Nonostante sia del tutto evidente che l’uguaglianza non esista, nonostante sia del tutto evidente che l’uguaglianza del motto Liberté Egalité Fraternité significasse uguaglianza davanti alla legge, c’è ancora chi si batte per l’uguaglianza tout court.

Eppure, le scienze sociali e la psicoanalisi ci insegnano che l’uomo si forma in relazione all’altro: l’identità è possibile soltanto in relazione ad altre identità diverse.

In un mondo di uguali nessuno sarebbe se stesso.

Ma vi è molto di più: l’uomo è un animale sociale. Si tratta di un istinto naturale, innato. La sociologia ci insegna che persino nei luoghi più sperduti del nostro pianeta, gli esseri umani si dividono in gruppi. Dunque, non vogliono affatto essere uguali, ma essere diversi da coloro che fanno parte dell’altro gruppo.

Nozioni elementari e incontrovertibili.

La caduta del comunismo è stata massimamente favorita dalla sensazione che gli appartenenti all’altro gruppo beneficiassero di condizioni di vita migliori.

«Il vizio inerente al capitalismo è la divisione ineguale dei beni; la virtù inerente al socialismo è l'uguale condivisione della miseria.» (Winston Churchill). Possiamo affermare, senza timore di smentita, che l’attrattiva dello stile di vita nordamericano è stata più forte dell’ideologia.

L’essere umano è l’eterno scontento della creazione. Tutta la nostra vita è all’insegna della ricerca di qualcosa che ci sfugge. L’illusione, (tema dei miei romanzi) ne è una componente indispensabile.

Tutte queste cose, in verità estremamente banali, sembrano essere ignorate dagli utopisti.

Prima il comunismo, ora il mondialismo, erano e sono destinati a fallire tragicamente perché contrari alla natura umana.

Il mondialismo ha come fine ultimo il governo mondiale. Presupposto essenziale per la sua instaurazione, è il superamento delle differenze. Paradossalmente, l’Agenda 2030 di Klaus Schwab è basata su un errore macroscopico: l’identità di un gruppo si plasma soltanto in confronto a un altro gruppo. In parole povere, il multipolarismo teorizzato da Aleksandr Dugin e oggi portato avanti dai BRICS ha maggiori probabilità di successo del mondialismo a guida americana. Ma attenzione: gli Stati Uniti si sono formati conquistando la frontiera, conquista che è passata per il totale annientamento culturale dei nativi americani: noi – cittadini ai confini dell’Impero – rischiamo di fare la stessa fine.
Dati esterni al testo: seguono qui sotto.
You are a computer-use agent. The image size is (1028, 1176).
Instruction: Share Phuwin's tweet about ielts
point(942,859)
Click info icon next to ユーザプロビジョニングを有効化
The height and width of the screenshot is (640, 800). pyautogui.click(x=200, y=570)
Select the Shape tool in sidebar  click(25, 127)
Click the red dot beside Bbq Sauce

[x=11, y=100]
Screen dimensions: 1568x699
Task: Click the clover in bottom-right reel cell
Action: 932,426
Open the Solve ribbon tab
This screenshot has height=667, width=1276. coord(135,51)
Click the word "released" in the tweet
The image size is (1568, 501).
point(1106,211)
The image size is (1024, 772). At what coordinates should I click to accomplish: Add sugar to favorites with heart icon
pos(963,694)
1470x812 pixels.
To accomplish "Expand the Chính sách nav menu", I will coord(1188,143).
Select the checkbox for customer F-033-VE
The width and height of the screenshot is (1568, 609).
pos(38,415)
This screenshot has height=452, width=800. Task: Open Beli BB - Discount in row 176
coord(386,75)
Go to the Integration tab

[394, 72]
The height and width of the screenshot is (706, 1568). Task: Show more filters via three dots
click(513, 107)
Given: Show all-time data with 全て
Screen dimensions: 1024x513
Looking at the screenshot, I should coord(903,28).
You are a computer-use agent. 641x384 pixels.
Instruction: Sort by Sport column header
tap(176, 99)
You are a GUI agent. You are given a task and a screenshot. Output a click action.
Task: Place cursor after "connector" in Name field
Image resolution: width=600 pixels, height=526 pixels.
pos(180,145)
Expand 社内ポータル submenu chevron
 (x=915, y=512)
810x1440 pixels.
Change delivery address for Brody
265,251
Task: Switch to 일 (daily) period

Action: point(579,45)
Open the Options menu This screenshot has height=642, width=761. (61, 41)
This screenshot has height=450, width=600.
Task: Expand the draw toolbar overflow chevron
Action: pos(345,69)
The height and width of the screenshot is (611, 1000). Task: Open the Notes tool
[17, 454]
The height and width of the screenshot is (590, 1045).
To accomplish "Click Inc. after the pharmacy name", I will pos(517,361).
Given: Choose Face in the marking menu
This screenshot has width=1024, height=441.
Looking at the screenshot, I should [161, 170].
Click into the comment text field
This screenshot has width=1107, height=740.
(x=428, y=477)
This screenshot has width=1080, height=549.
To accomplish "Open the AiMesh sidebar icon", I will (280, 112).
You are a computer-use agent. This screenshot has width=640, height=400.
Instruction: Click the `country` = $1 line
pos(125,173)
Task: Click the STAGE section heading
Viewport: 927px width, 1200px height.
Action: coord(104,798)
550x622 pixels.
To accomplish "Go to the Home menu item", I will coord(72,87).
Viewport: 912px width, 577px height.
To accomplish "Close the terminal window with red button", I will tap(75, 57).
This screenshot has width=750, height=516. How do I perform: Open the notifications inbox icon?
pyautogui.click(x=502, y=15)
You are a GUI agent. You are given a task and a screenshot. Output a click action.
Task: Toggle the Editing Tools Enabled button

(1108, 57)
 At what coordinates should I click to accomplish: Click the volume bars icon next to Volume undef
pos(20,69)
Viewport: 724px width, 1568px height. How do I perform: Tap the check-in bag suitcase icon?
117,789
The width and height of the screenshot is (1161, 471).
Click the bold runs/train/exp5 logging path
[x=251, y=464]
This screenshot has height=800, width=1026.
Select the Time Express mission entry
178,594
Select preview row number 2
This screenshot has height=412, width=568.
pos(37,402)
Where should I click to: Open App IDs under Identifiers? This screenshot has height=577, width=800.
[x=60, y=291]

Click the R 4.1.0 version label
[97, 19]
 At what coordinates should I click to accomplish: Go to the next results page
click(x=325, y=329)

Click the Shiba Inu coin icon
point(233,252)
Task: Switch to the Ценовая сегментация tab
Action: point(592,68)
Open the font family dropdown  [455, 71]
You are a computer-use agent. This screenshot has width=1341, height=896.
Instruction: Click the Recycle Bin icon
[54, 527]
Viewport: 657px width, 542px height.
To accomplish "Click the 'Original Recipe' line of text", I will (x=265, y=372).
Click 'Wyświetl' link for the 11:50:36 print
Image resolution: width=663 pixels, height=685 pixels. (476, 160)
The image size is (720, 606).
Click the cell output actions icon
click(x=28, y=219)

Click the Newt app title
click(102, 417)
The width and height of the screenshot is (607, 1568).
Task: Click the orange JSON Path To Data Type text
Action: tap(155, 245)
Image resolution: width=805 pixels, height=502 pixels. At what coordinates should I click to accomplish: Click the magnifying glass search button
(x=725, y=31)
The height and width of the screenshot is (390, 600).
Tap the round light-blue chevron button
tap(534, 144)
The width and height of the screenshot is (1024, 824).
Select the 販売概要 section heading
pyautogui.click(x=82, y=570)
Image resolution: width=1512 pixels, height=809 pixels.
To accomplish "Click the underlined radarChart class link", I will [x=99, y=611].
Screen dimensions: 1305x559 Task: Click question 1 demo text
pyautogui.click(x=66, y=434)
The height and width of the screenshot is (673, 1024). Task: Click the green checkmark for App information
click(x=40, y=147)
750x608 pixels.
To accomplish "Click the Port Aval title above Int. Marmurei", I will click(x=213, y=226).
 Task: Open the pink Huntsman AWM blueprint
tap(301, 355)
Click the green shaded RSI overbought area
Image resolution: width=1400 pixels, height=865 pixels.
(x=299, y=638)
A me, vecchio liberale educato in Nord America, in grado di leggere in tre lingue e (almeno in passato) convinto europeista, il nostro annientamento culturale è parso il minore dei mali. Guardiamo soltanto programmi d’intrattenimento americani, ci vestiamo come loro con abiti economici cuciti in Cina, siamo sempre pronti a riconoscerci sudditi: pregi perfetti per gli abitanti di una colonia.

Tra un paio di generazioni parleremo soltanto inglese in ufficio (ammesso che ancora esistano gli uffici), ci saremo dimenticati la nostra Storia e potremmo persino essere fieri di fare parte di un impero antagonista dei BRICS.

Nel frattempo, le popolazioni si saranno mescolate, ma essere americano (ovvero nato nella Nazione dominante) sarà motivo di diversità.

Ci attende un destino da inferiori. E questo ci porterà a desiderare di fare parte dell’altro gruppo, quello che con tutta probabilità si formerà tra i BRICS.

E alla fine, il progetto mondialista naufragherà esattamente come è naufragato il comunismo.

Il punto, purtroppo, è che allora saremo tutti morti.